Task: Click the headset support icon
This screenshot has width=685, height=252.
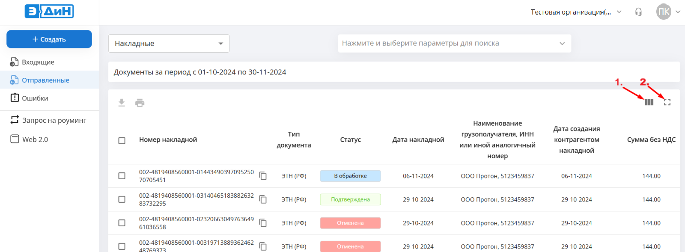Action: [x=638, y=12]
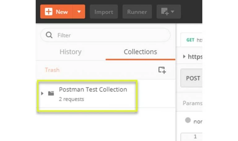Click the Postman Test Collection folder icon
Screen dimensions: 238x141
(x=51, y=93)
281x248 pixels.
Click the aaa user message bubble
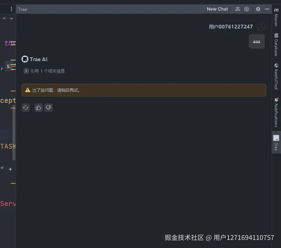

### Assigned task:
Transcribe the listing exactly. Its images are to be omitted.

### Task answer:
Task: Click the headset support icon
This screenshot has width=685, height=252.
Action: [x=638, y=12]
Click the Postman Test Collection folder icon
Screen dimensions: 238x141
(x=51, y=93)
281x248 pixels.
Click the aaa user message bubble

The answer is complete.